Where d is an integer, and we want the hypercubic permutation on fixed position j. For example we have p = 8 and d = 3, then:

| j = 0         | j = 1                 | j = 2                 |
|---------------|-----------------------|-----------------------|
| 0=000 ↔ 001=1 | $0 \leftrightarrow 2$ | $0 \leftrightarrow 4$ |
| 2=010 ↔ 011=3 | 1 ↔ 3                 | 1 ↔ 5                 |
| 4=100 ↔ 101=5 | 4 ↔ 6                 | 2 ↔ 6                 |
| 6=110 ↔ 111=7 | 5 ↔ 7                 | $3 \leftrightarrow 7$ |

Figure 4: Hypercubic permutation

In this case, j = 0 refers to change 1 bit in the 0 position, which is the last bit of the string. Similar with j = 1 and j = 2 cases.

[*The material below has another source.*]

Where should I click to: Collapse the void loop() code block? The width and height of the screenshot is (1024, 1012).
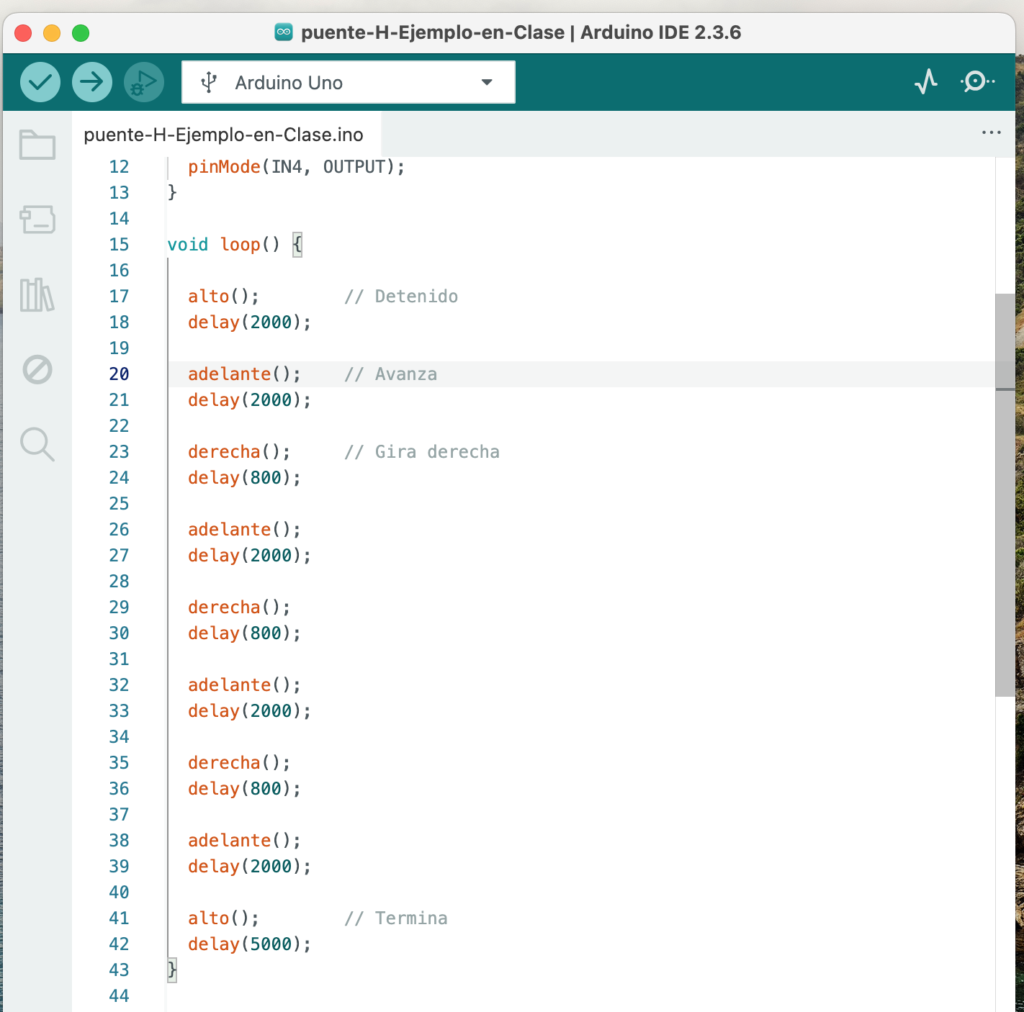tap(153, 245)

### 4.3 Hypercubic Permutations Example

The example below is using hypercubic permutations to find the sum of n numbers.

```
Algorithm (for P<sub>i</sub>)
sum ← add local n/p numbers
for j=0 to d-1 do

   if ((rank AND 2<sup>j</sup>) ≠ 0)
       { send sum to (rank XOR 2<sup>j</sup>); exit; }
       else
            receive sum' from (rank XOR 2<sup>j</sup>)
            sum = sum + sum'
endfor
if (rank=0)
            print sum
```

Figure 5: Algorithm



Figure 6: Result

For the AND operation, here is a quick recap:

| A (Input) | B (Input) | A AND B (Output) |
|-----------|-----------|------------------|
| 0         | 0         | 0                |
| 0         | 1         | 0                |
| 1         | О         | 0                |
| 1         | 1         | 1                |

Figure 7: AND Operation

In the algorithm, AND operation is used determine whether the  $j^{th}$  position in the processor bit string has the bit as 1.

For the XOR operation, here is a quick recap:



Figure 8: XOR Operation

In the algorithm, XOR is used for the value transfer between the processors. For example  $P_1$  to  $P_0$ ,  $P_3$  to  $P_2$ ,  $P_4$  to  $P_0$  and so on.